The report — “Fishing for Catastrophe”, published today by Netherlands-based Changing Markets Foundation (CMF) — claims to have found links between retailers and illegal, unsustainable fishing operations in countries that supply feed ingredients for farmed seafood products in high-income markets.
This is the first investigation to comprehensively map fishmeal and fish oil (FMFO) supply chains from fishery to fork, said CMF.
The report has been backed by a familiar face to the UK seafood industry; television chef Hugh Fearnley-Whittingstall.
“I saw for myself while making my Fish Fight programs that fishmeal for the aquaculture industry – producing UK supermarket favorites like prawns and salmon – is being sourced in a way that is devastating to the marine environment, and to the wild fish stocks that make up much of the feed,” he said.
“It’s increasingly clear that even products certified as sustainably produced are based on aquaculture that is sourcing fishmeal in deeply irresponsible ways.
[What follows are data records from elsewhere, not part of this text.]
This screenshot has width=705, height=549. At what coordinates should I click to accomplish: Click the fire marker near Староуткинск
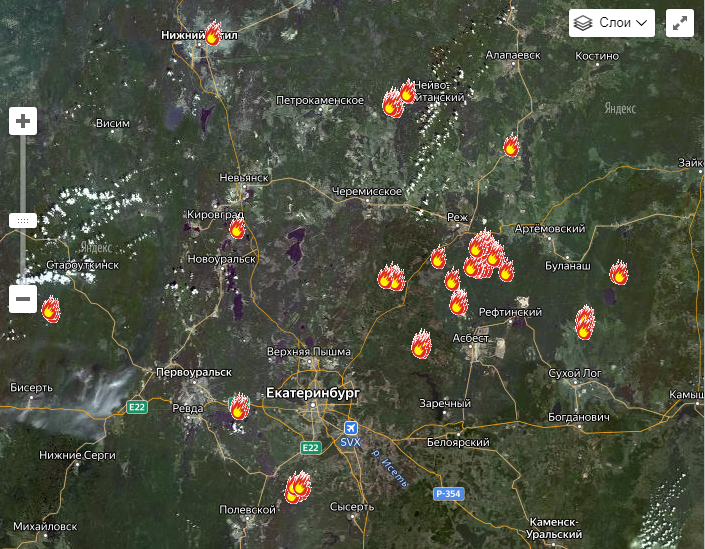(50, 308)
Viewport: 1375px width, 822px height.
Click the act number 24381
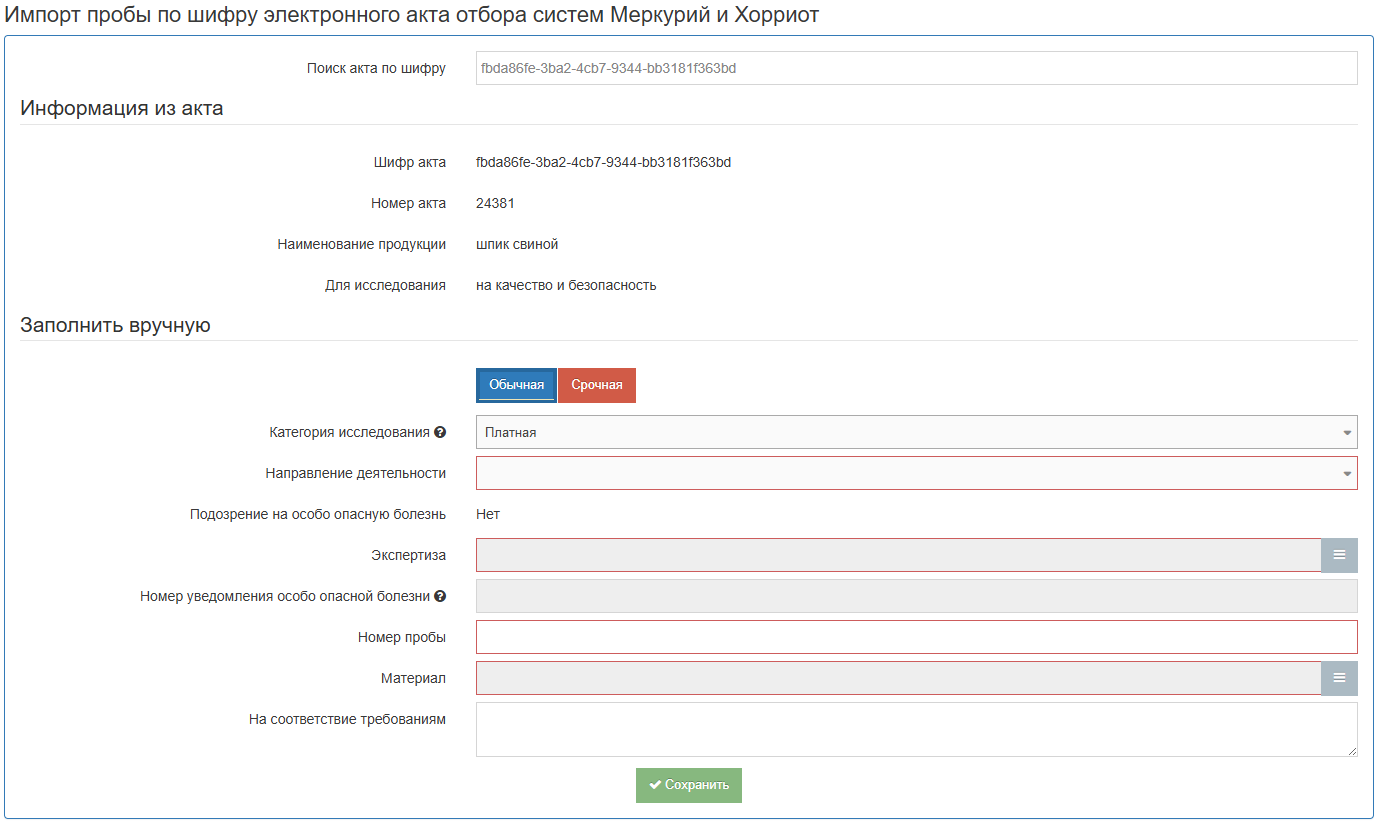coord(495,203)
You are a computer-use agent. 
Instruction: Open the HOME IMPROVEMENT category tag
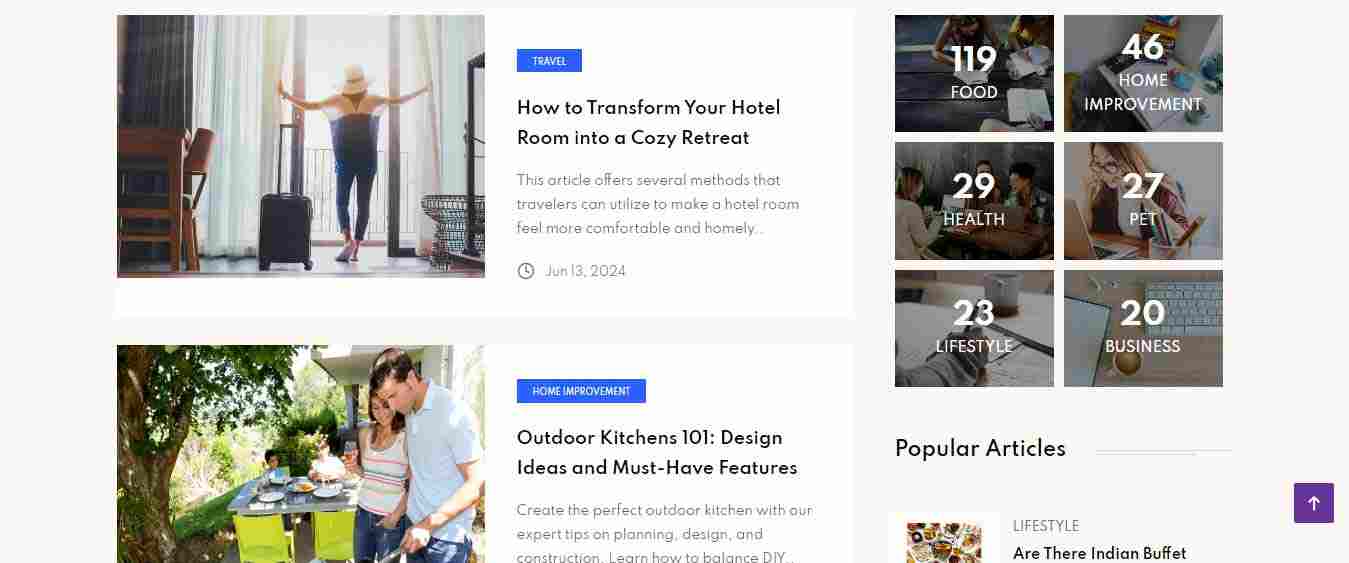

The bottom line is that we need to stop taking wild fish out of the ocean to feed farmed fish, before it’s too late.”
The report claims that supermarkets including Tesco, J. Sainsbury, Marks & Spencer, LIDL, ALDI, Asda, Iceland, Wm Morrison Supermarkets, Waitrose & Partners, and The Co-Operative sell farmed seafood products, including salmon and shrimp, which are causing fish stocks to collapse and taking a key source of protein away from some of the world’s poorest communities, due to the aquaculture industry’s reliance on FMFO for fish feed.
“Many farmed-fish products, including Scottish salmon, are labeled as certified sustainable despite the damaging impact of the FMFO industry on marine ecosystems,” it claimed.
The investigation also found that while retailers take assurances from FMFO trade body the Marine Ingredients Organisation, or IFFO, about supply chain sustainability at face value, “dozens of IFFO members and certified companies are linked to unsustainable and illegal fishing practices”.
“The boom in aquaculture, to match the global demand for premium seafood products such as salmon, is fuelling illegal and unsustainable fishing practices which are stripping the oceans bare,” said Natasha Hurley from CMF.
“Climate change is already destabilizing our food system and that’s being exacerbated by the FMFO industry, which will take anything and everything out of the ocean to meet demand from the growing aquaculture industry.”
These practices not only damage marine ecosystems, but also cause huge social issues, as communities that have been reliant on the ocean for food for generations are having their livelihoods destroyed and their access to a vital source of protein undermined, she added.